2 Introduction

In this vignette, we explore how the OmopSketch function databaseCharacteristics() and shinyCharacteristics() can serve as a valuable tool for characterising databases containing electronic health records mapped to the OMOP Common Data Model.

2.1 Create a mock cdm

We begin by loading the necessary packages and creating a mock CDM using the mockOmopSketch() function:

library(dplyr)
#> 
#> Attaching package: 'dplyr'
#> The following objects are masked from 'package:stats':
#> 
#>     filter, lag
#> The following objects are masked from 'package:base':
#> 
#>     intersect, setdiff, setequal, union
library(OmopSketch)

cdm <- mockOmopSketch()

cdm
#> 
#> ── # OMOP CDM reference (duckdb) of mockOmopSketch ─────────────────────────────
#> • omop tables: person, observation_period, cdm_source, concept, vocabulary,
#> concept_relationship, concept_synonym, concept_ancestor, drug_strength,
#> condition_occurrence, death, drug_exposure, measurement, observation,
#> procedure_occurrence, visit_occurrence, device_exposure
#> • cohort tables: -
#> • achilles tables: -
#> • other tables: -

3 Summarise database characteristics

The databaseCharacteristics() function provides a comprehensive summary of the CDM, returning a summarised result that includes:

result <- databaseCharacteristics(cdm)

3.1 Selecting tables to characterise

By default, the following OMOP tables are included in the characterisation: person, observation_period, visit_occurrence, condition_occurrence, drug_exposure, procedure_occurrence, device_exposure, measurement, observation, death.

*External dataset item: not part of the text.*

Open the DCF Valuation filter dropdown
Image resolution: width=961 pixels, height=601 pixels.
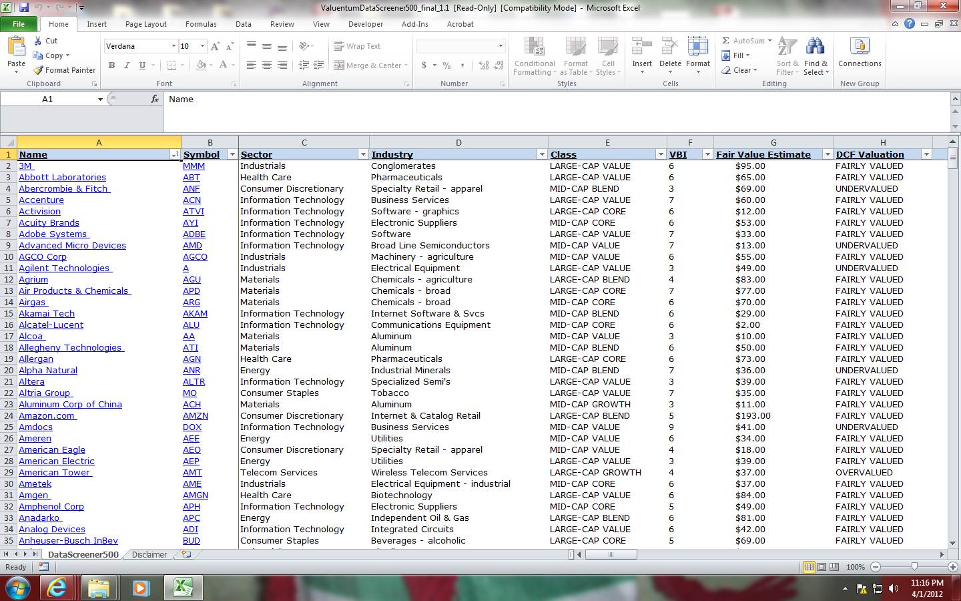(926, 154)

You can customise which tables to include in the analysis by specifying them with the omopTableName argument.

result <- databaseCharacteristics(cdm, omopTableName = c("drug_exposure", "condition_occurrence"))

3.2 Stratifying by Sex

To stratify the characterisation results by sex, set the sex argument to TRUE:

result <- databaseCharacteristics(cdm, omopTableName = c("drug_exposure", "condition_occurrence"),
                                  sex = TRUE)

3.3 Stratifying by Age Group

You can choose to characterise the data stratifying by age group by creating a list defining the age groups you want to use.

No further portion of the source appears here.